### EXERCISE TASK 1
Please give back the records from the line with "Image resolution: width=745" up to and including the line with "pos(268,28)", swapping "Grid" for "Ruler" and leaving everything else unchanged.

>> begin DOCUMENT EXTRACT

Since then, Nepal has had 13 prime ministers, from three parties: the Oli-led Communist Party of Nepal (United Marxist-Leninist) or the CPN(UML), the Prachanda-led CPN (Maoist Centre) and the Sher Bahadur Deuba-led Nepali Congress (NC).
“Oli, Deoba and Prachanda, three old men, were playing musical chairs among themselves, believing they would never be out of power in their lifetime,” said Bikram Adhikary, a 22-year-old who works as a biker for an app-based transport service in Kathmandu. “They underestimated the power of those outside these three parties—the common people and other interest groups.” There was growing frustration with these three parties, generally over bad governance, including failure in employment generation, but in particular over nepotism and corruption.


Around 2019, when Maoist leader Netra Bikram Chand ‘Biplav’ went underground to resume armed struggle, an editorial in Republica noted that Biplav was trying to capitalise on the public discontent caused by the government’s failure to control corruption and ensure the rule of law. Biplav was among the top military commanders of the CPN(M) during the ‘people’s war’ days. “If the government still fails to guarantee the security of people, and deliver on development, corruption control and good governance, Biplav’s radicalism might take root in Nepal’s rural villages,” the editorial warned. While Biplav shunned violence and came overground in 2022, the discontent he was capitalising on did not wither.
The disenchantment with the parties was also reflected in the victory of scores of independent candidates in the 2022 municipal elections. Some of them formed the Rastriya Swatantra Party (RSP) that year. However, its leader, the charismatic journalist-turned-politician Rabi Lamichhane, himself faced major corruption charges and was jailed. The RPP tried to make use of this disenchantment to restore the monarchy. The Maoist-guerrilla-turned-businessman-turned-Hindu-right-wing monarchist Durga Prasai became active in boosting pro-monarchy campaigns.

>> end DOCUMENT EXTRACT

### EXERCISE TASK 2
Answer these from the passage on Nepal's politics:
(a) How many prime ministers has Nepal had since then?
(b) How old is Bikram Adhikary?
(c) In what year did Biplav come overground?

>> begin DATA PROVIDED

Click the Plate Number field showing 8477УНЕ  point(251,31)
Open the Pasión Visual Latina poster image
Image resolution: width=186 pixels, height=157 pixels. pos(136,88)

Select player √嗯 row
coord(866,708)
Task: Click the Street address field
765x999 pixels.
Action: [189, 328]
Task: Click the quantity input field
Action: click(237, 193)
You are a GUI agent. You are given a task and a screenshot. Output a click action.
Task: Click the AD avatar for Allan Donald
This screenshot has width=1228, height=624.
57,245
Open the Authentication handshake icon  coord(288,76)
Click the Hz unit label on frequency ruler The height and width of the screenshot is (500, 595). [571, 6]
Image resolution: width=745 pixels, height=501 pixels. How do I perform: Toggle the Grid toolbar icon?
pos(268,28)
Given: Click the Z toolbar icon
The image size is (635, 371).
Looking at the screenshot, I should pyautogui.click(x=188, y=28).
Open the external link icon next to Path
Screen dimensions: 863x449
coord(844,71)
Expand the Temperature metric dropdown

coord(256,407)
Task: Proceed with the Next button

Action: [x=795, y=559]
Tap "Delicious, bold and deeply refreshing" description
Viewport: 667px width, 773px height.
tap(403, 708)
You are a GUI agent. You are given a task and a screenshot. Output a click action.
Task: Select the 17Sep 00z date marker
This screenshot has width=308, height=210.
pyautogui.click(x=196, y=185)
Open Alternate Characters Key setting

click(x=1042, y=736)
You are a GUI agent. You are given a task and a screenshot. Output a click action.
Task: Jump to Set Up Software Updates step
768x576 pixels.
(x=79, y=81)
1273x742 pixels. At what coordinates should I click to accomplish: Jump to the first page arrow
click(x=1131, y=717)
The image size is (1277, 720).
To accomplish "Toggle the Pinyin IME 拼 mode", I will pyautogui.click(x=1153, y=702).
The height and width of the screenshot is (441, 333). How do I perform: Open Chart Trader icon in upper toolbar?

>> end DATA PROVIDED

### RESPONSE 1
Image resolution: width=745 pixels, height=501 pixels. How do I perform: Toggle the Ruler toolbar icon?
pos(268,28)

### RESPONSE 2
(a) 13
(b) 22
(c) 2022